Experience is the one barrier to entry that everyone thinks they have in the bag, yet so few seem to be able to really execute. Strategy is how you’re going to gain new clients and market yourself, as well as how you’re going to keep client retention rates up.
It’s a tough SEO market, especially in larger cities. There is a lot of competition out there, including large advertising conglomerates, other SEO firms, independent consultants, black hat companies and overseas companies that have a price advantage, and the increasing trend of companies taking their SEO efforts in-house.
Despite all of this competition, there is certainly work to vie for. The popularity of digital marketing is growing much faster than all of your competition combined can rack up clientele, and for those skilled enough at marketing themselves, there is plenty of work to go around. Since you’re a new firm with (presumably) very little money, you’re going to need to put your alleged inbound marketing skills to the test.
While we’re on the topic of your alleged skills, the next half of strategy is retaining the clients that you have landed. There are pages and pages written about customer retention strategies, but at the end of the day it all boils down to your ability to get results.
If you are making money for your clients, you can bet they’re going to keep paying you. If your services are a losing proposition, you’re going to run through clients fast, develop a bad reputation in the industry, and never see the kind of growth that established, reputable companies enjoy.

**REQUIREMENT:**
Transcribe the text on starting an SEO firm word for word, in full.

**PROVIDED DATA:**
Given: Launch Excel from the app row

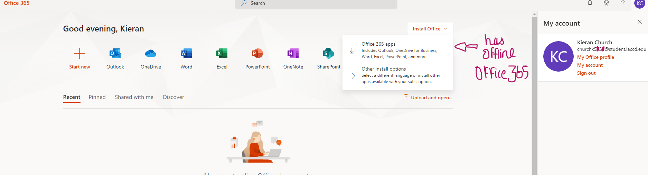Looking at the screenshot, I should (x=222, y=54).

**WRITTEN REPLY:**
Experience is the one barrier to entry that everyone thinks they have in the bag, yet so few seem to be able to really execute. Strategy is how you’re going to gain new clients and market yourself, as well as how you’re going to keep client retention rates up.
It’s a tough SEO market, especially in larger cities. There is a lot of competition out there, including large advertising conglomerates, other SEO firms, independent consultants, black hat companies and overseas companies that have a price advantage, and the increasing trend of companies taking their SEO efforts in-house.
Despite all of this competition, there is certainly work to vie for. The popularity of digital marketing is growing much faster than all of your competition combined can rack up clientele, and for those skilled enough at marketing themselves, there is plenty of work to go around. Since you’re a new firm with (presumably) very little money, you’re going to need to put your alleged inbound marketing skills to the test.
While we’re on the topic of your alleged skills, the next half of strategy is retaining the clients that you have landed. There are pages and pages written about customer retention strategies, but at the end of the day it all boils down to your ability to get results.
If you are making money for your clients, you can bet they’re going to keep paying you. If your services are a losing proposition, you’re going to run through clients fast, develop a bad reputation in the industry, and never see the kind of growth that established, reputable companies enjoy.